[[ Input data open ]]

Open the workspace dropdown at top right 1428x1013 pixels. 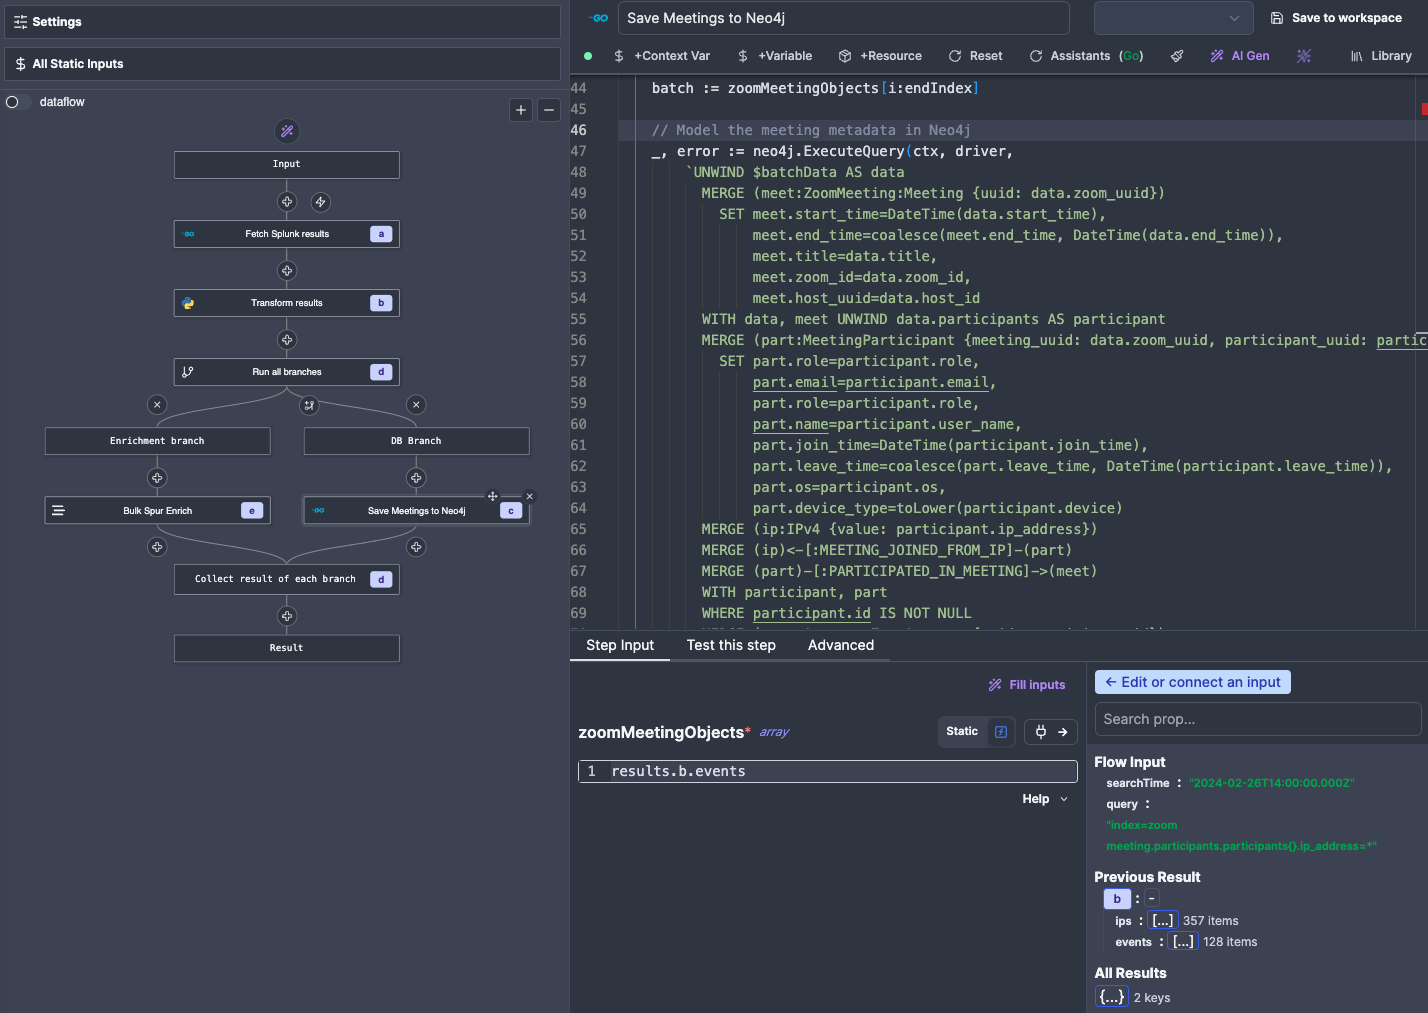tap(1173, 18)
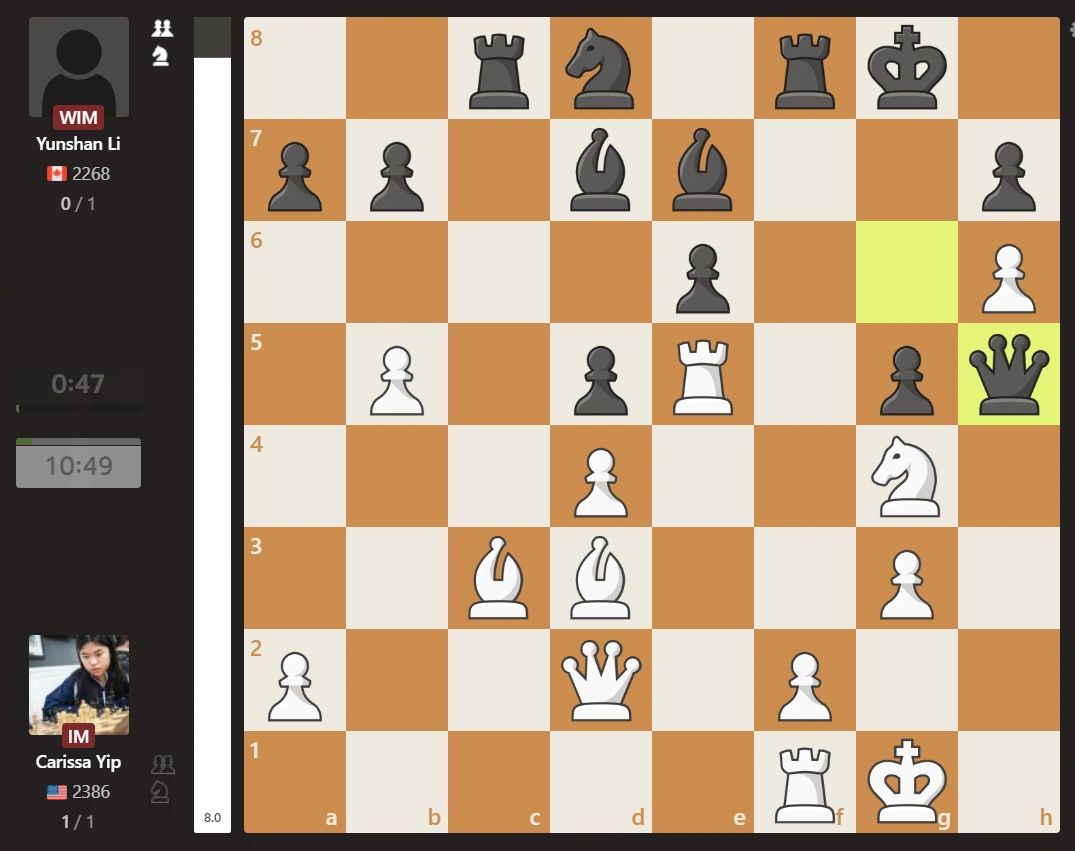Select the Canadian flag next to rating 2268
1075x851 pixels.
(57, 173)
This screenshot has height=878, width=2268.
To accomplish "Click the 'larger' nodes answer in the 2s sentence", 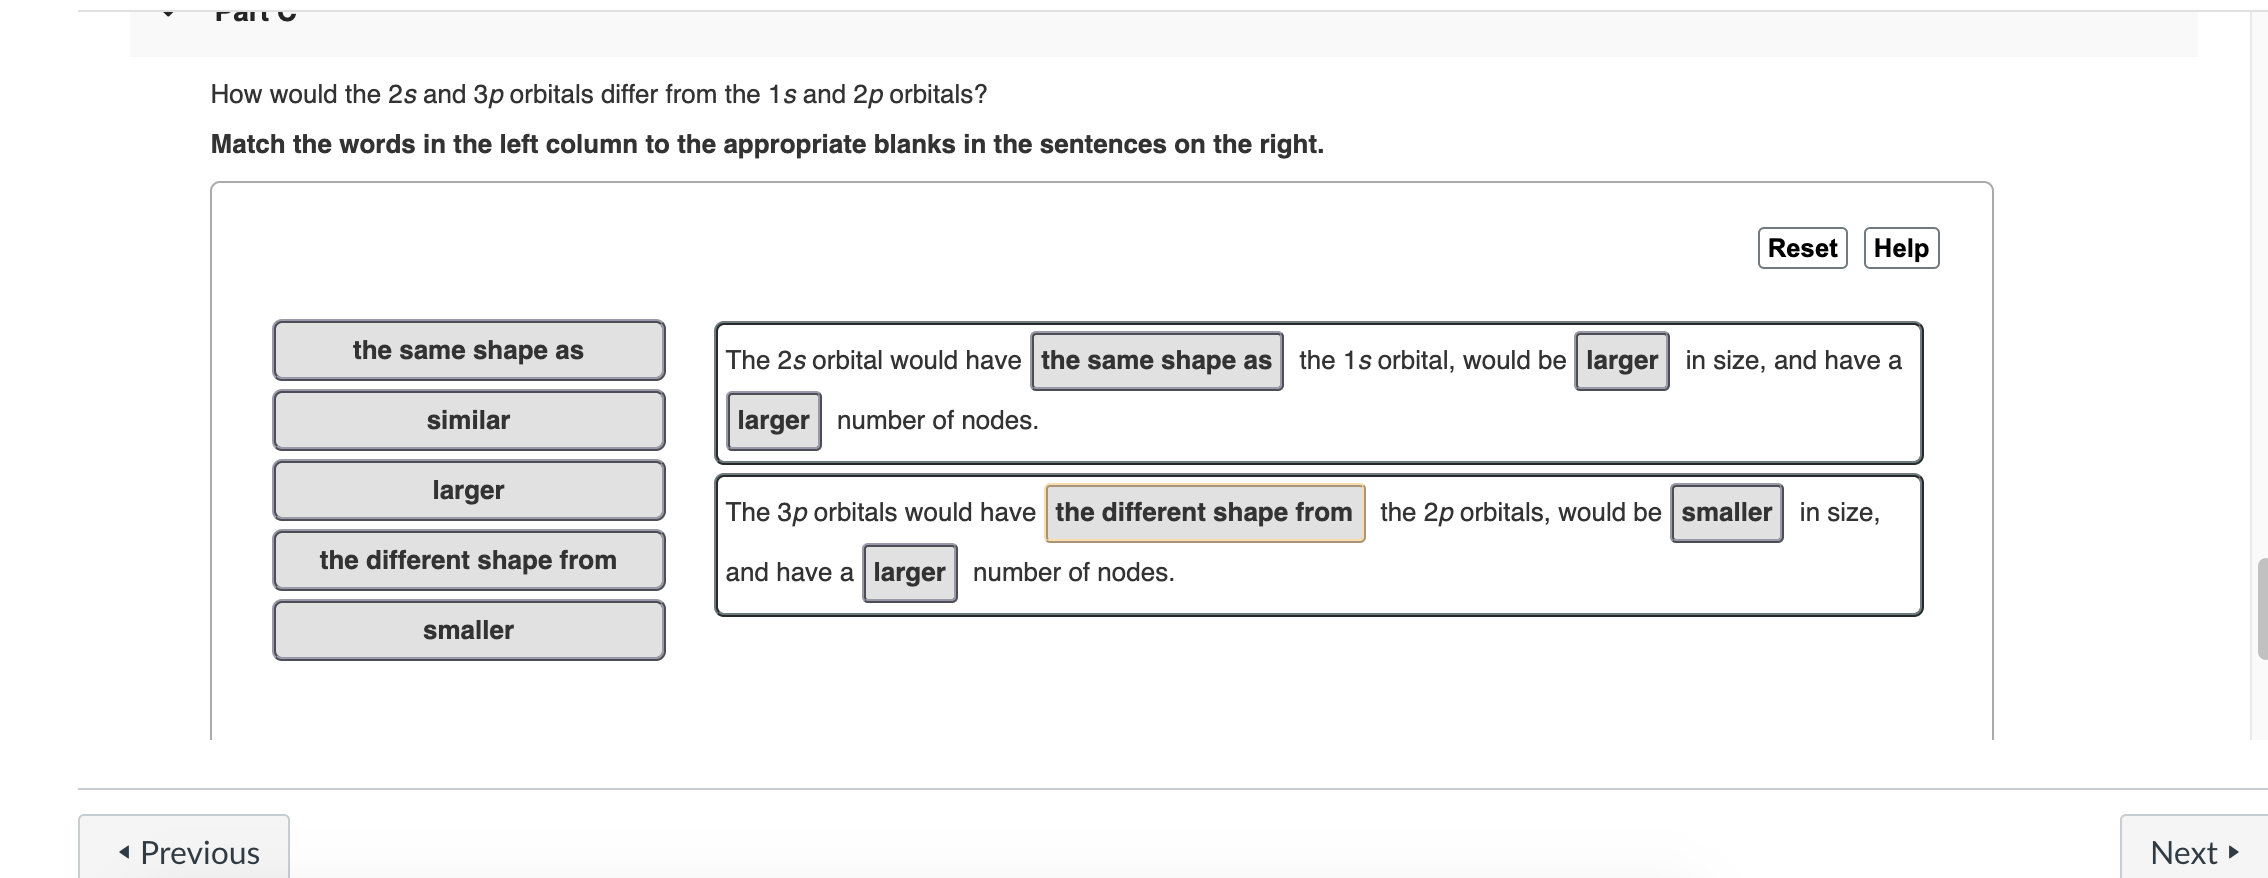I will point(772,421).
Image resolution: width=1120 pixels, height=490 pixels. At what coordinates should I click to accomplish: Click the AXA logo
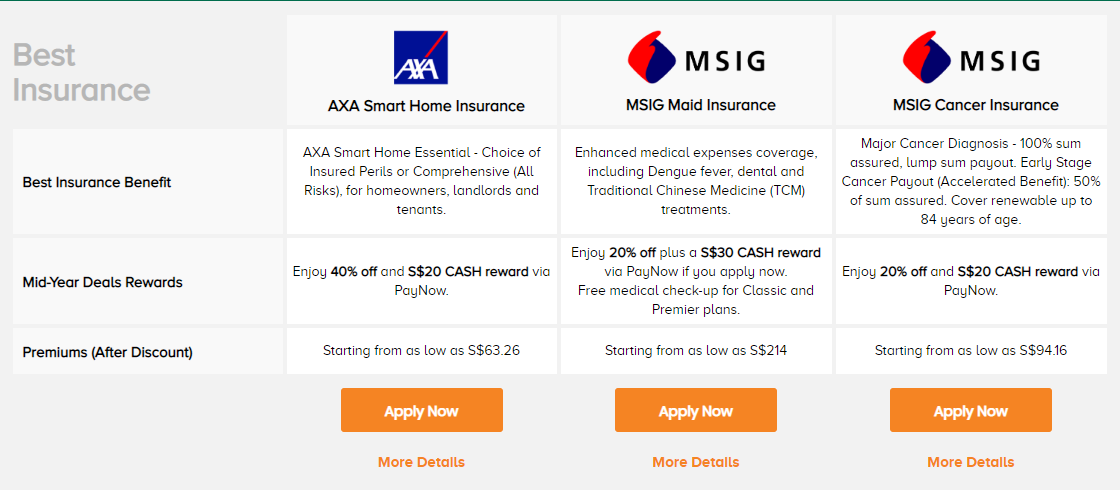click(421, 57)
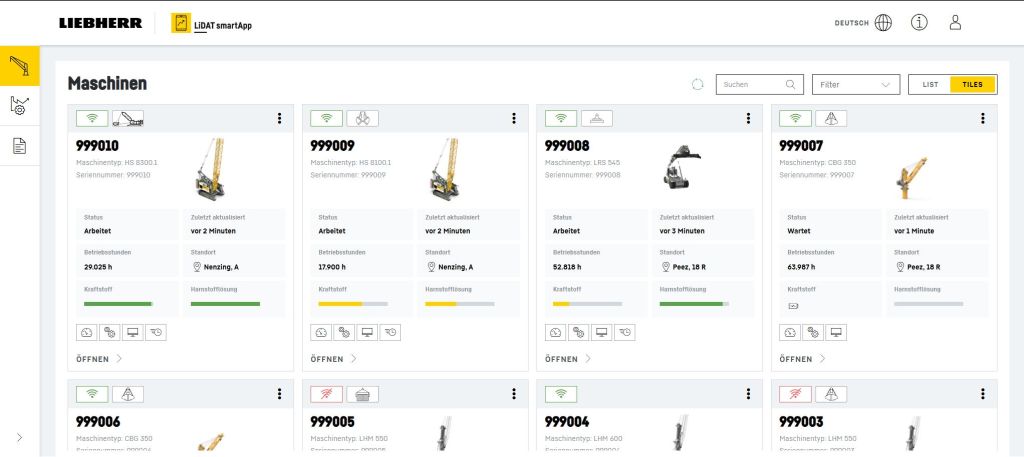Viewport: 1024px width, 457px height.
Task: Click the info circle icon in header
Action: (x=919, y=23)
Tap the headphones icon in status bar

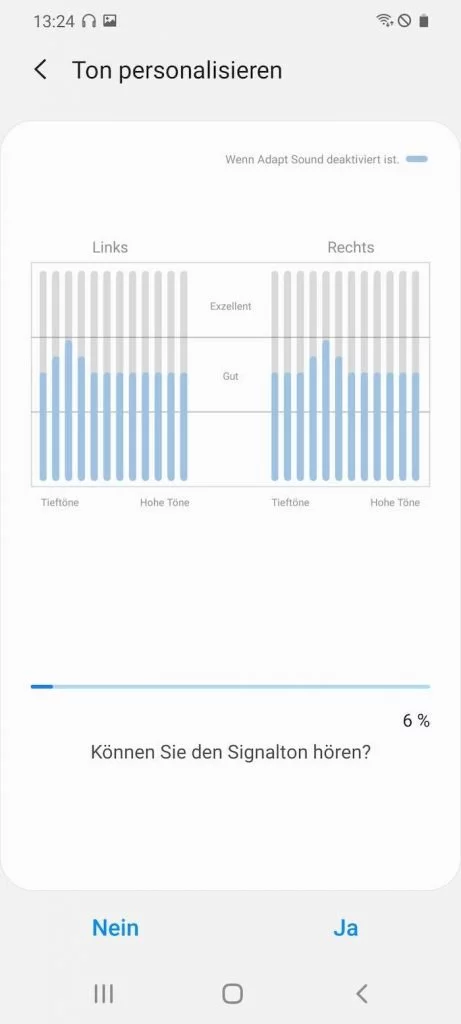[89, 22]
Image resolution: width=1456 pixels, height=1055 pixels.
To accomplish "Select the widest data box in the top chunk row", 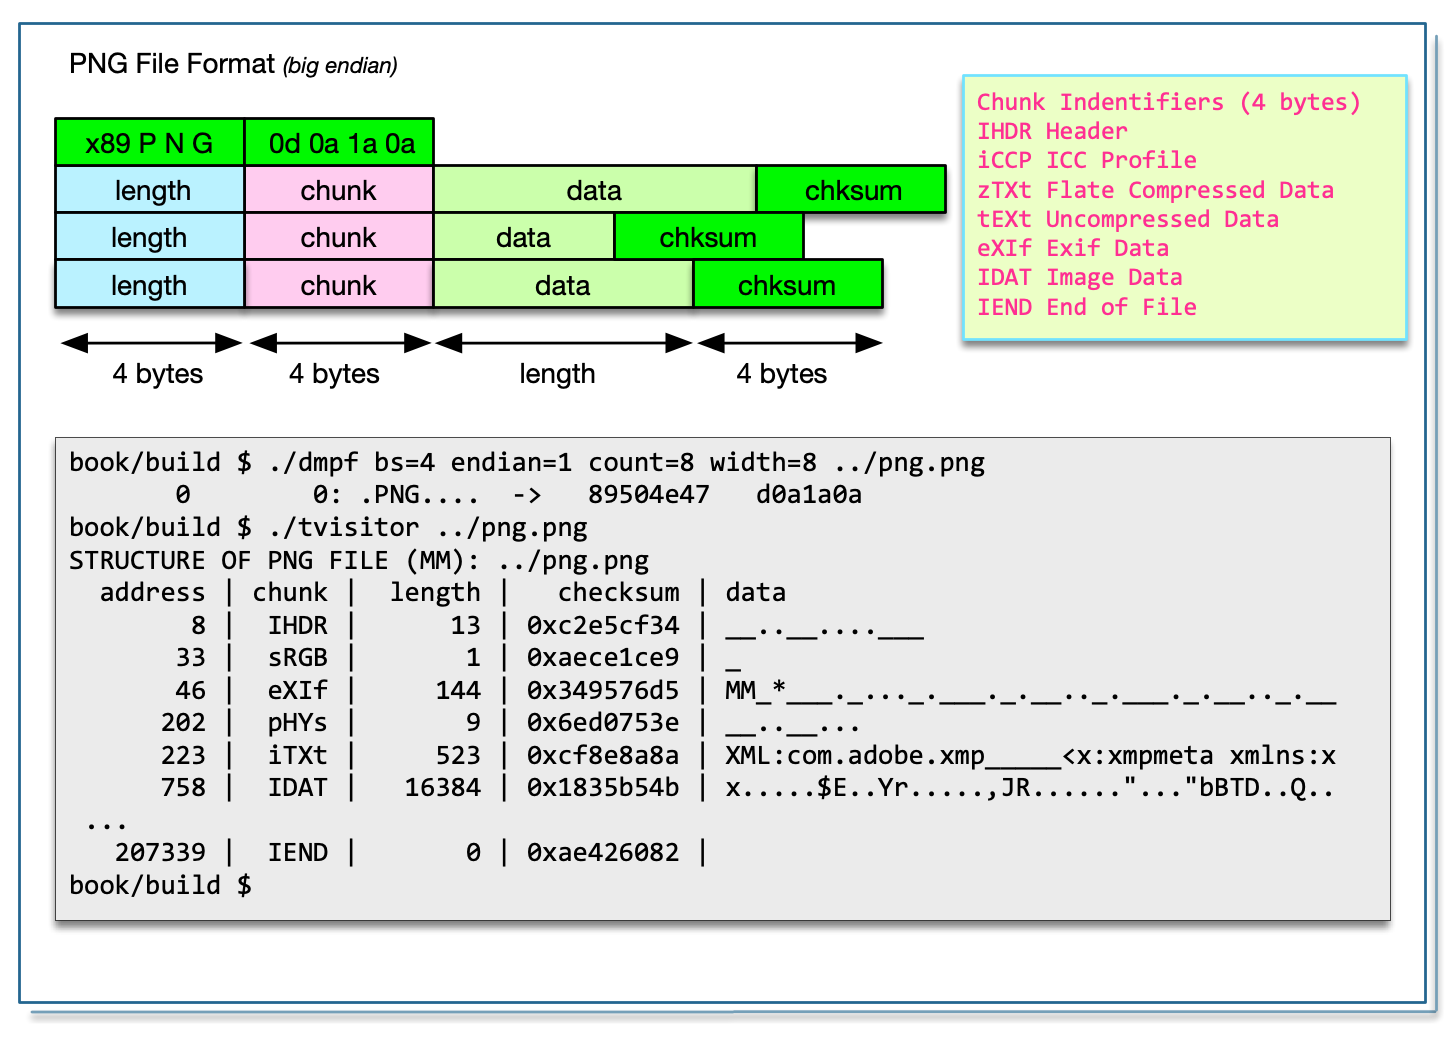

[[ Input data closed ]]

Write out, word for word, only the lines from the one containing "Tap the headphones icon in status bar" to the end of the data above; the pictures stay out.

Tap the headphones icon in status bar

[89, 22]
Image resolution: width=1456 pixels, height=1055 pixels.
To accomplish "Select the widest data box in the top chunk row", 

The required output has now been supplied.